At the languages Center goals are given, shared and spoken at the begining of each lesson, but since the procedure is more or less the same, they are already familiarized with the type of exercises in their coursebooks, work activity books, and songs or videos; so the goals are more personal, perhaps this laso has to do with the age. Adults are paying to receive this class, they already have that strong motivation; teenagers love music and the visitors; another important items to keep them interested. And all of them enjoy the classroom atmosphere which it contains a plaesent , calm secure and ordered environment.

Motivation discovery activities

From the resources given in the coursebook

It’s a bout music and all the things a teacher can do with it to help learning motivation in english. The page has printable materials for classroom use, lessons, lyrics, and ideas and forums (which from what I check has so many more links uploaded from another teachers world wide.

It has alot of exercises online with the four skills and more. I liked the multiple option exercises free for visitors.

It’s just a biography of a teacher trainer, writer and presenter with information about his work, but nothing else to use or download there.

In the video I found of a teacher teaching English as a foreing language

I can see that it’s a multicultural group ages perhaps 8 or 9. He moves around asking the same question and praising the students when they answer, “giving a five”, support in the shoulder, and looking at them straight in the eye with a moment for the children to think, aswer and receive the praise. He must have like 25 to 30 students in that group.

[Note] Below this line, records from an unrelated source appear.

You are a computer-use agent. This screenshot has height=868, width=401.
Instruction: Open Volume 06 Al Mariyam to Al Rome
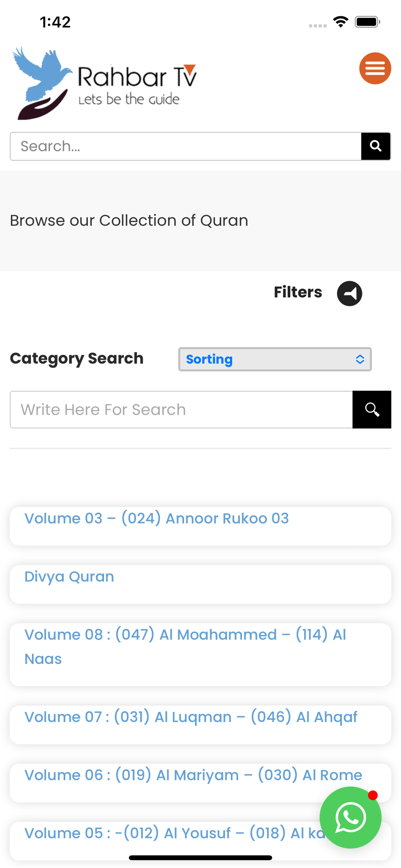pyautogui.click(x=201, y=783)
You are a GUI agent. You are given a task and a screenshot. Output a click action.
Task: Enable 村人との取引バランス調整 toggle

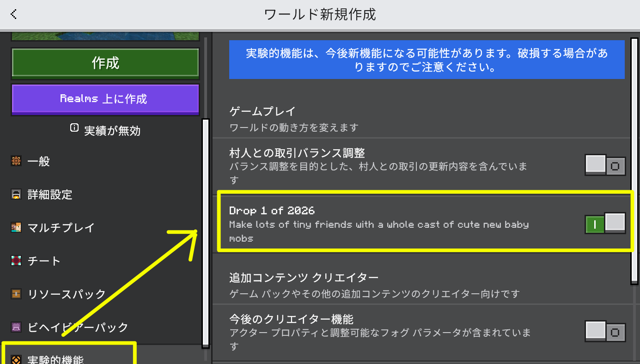click(x=605, y=165)
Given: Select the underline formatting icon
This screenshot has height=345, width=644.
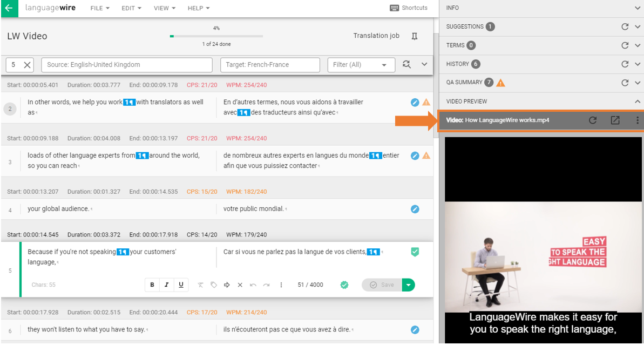Looking at the screenshot, I should click(x=181, y=285).
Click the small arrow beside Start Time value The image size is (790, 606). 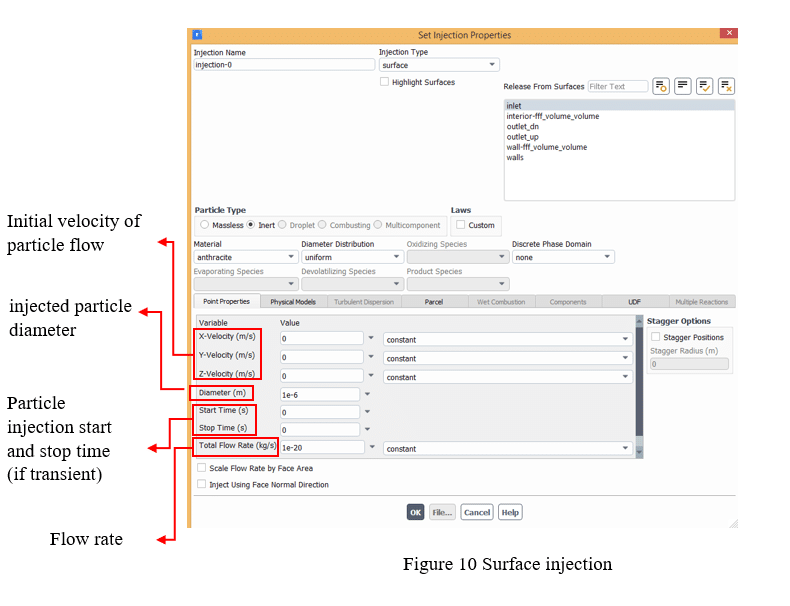click(369, 412)
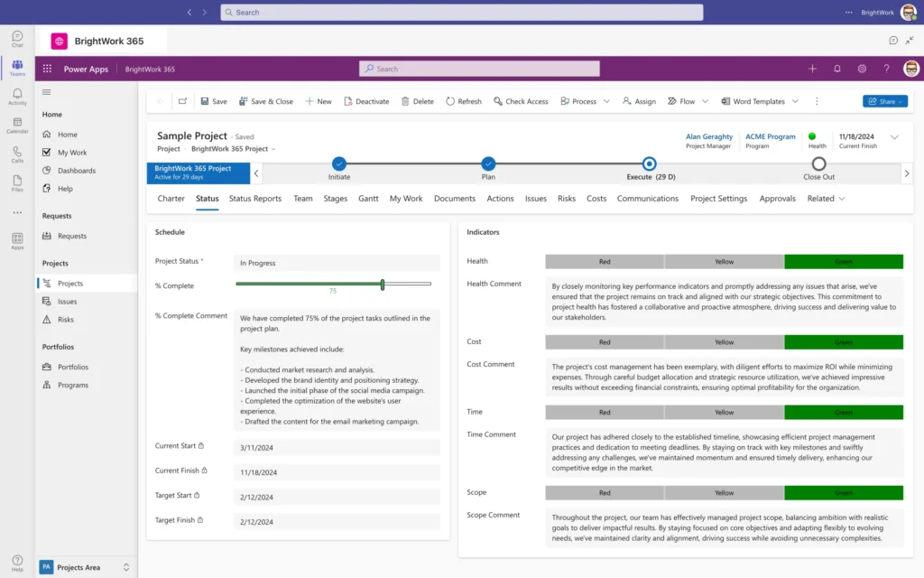Click the Project Status field
The height and width of the screenshot is (578, 924).
(336, 263)
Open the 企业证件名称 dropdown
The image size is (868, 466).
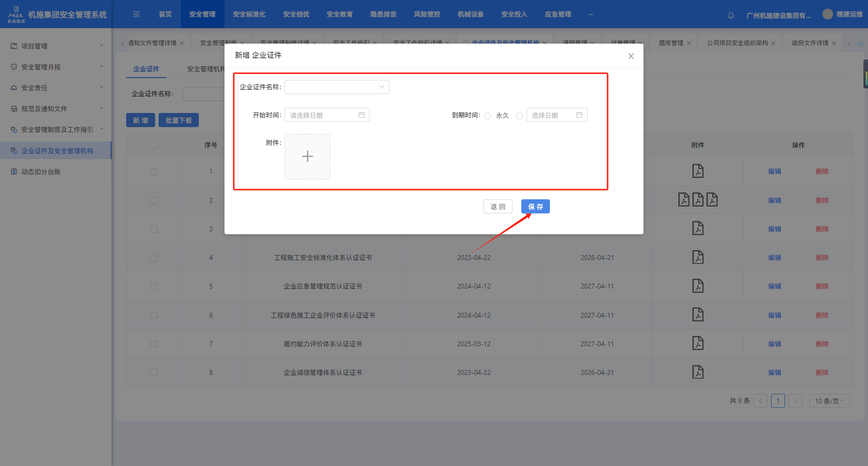tap(337, 87)
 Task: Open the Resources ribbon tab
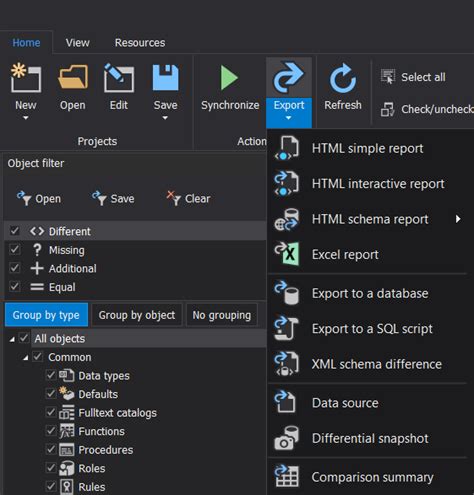pos(140,43)
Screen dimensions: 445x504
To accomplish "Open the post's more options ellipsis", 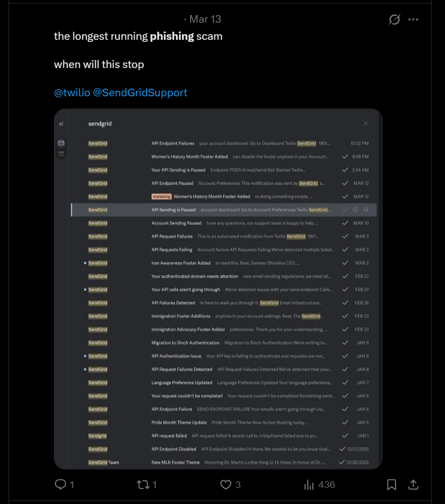I will (x=413, y=20).
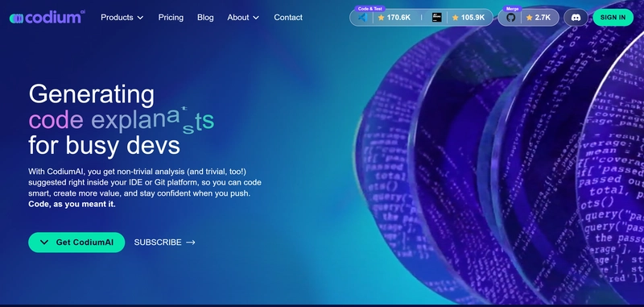The height and width of the screenshot is (307, 644).
Task: Open the Blog page
Action: pyautogui.click(x=205, y=17)
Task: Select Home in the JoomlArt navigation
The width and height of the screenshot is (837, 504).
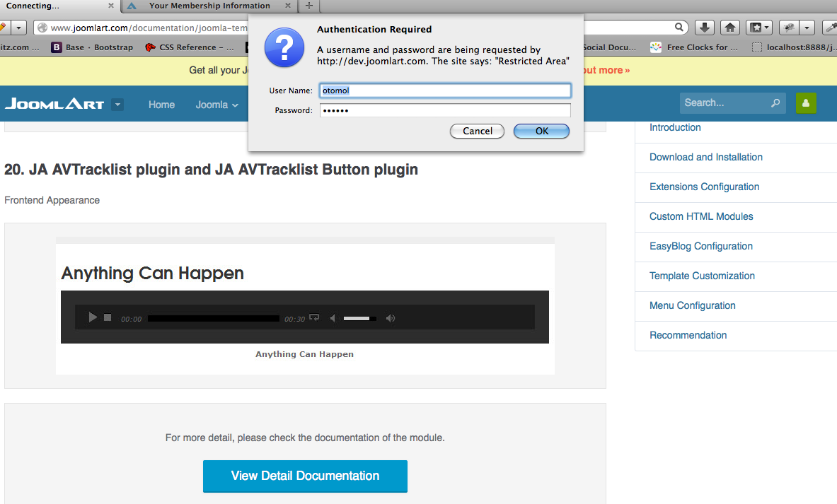Action: click(161, 104)
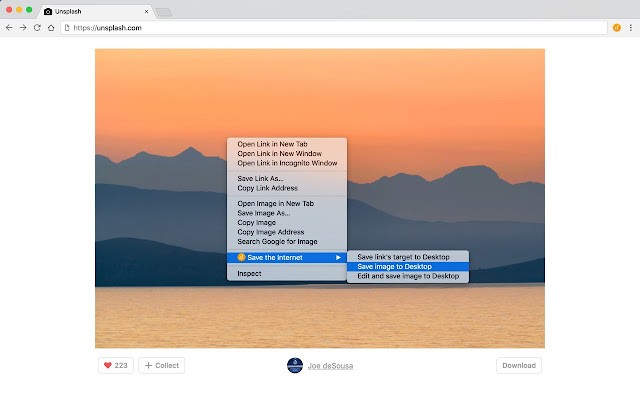Like the photo with heart button

click(x=115, y=365)
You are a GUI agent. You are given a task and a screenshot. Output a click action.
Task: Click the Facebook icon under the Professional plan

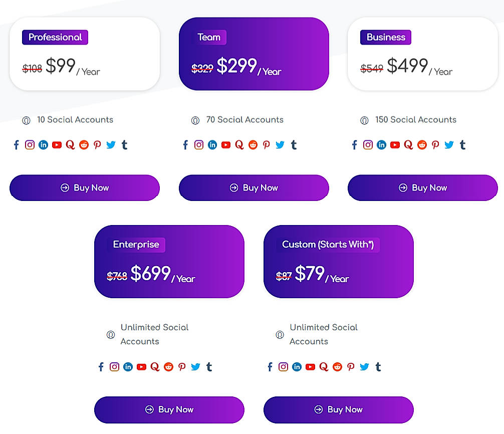pyautogui.click(x=16, y=145)
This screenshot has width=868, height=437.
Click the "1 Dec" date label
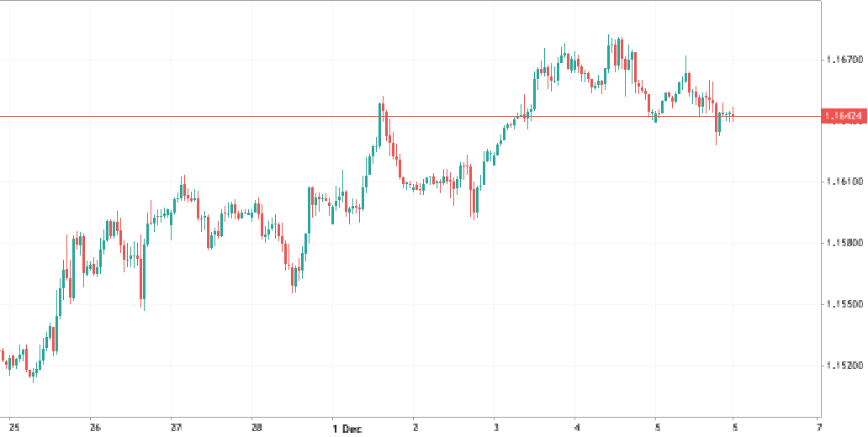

From my coursebook, I chose “Lucky people” a shor stories with pictures text.
For motivation I could:
-briefly talk about a lucky personal experience and ivite them afterwards to mention one themselves and try to have a good and healthy laugther on how we got out of “that one” without no more trouble.
-Order and calm is important to adults, so I would give clear instructions, have all the materials set beforehand, measure time for our experiences giving a moment for every student shared lucky situation, etc.
-Some students like challenge, so I could almost bet they would be the ones sharing that lucky experience.
And these are some of the motivation points I would use in that class.

From the given strategies for motivation t able in our TKT coursebook I choose:
-Find penfriends for your learners (Livemocha and babbel already in mind)
-Select interest tasks and topics (I just heard from one teenager in class about a bike way in Patzcuaro, so I keep this in mind to develop further activities).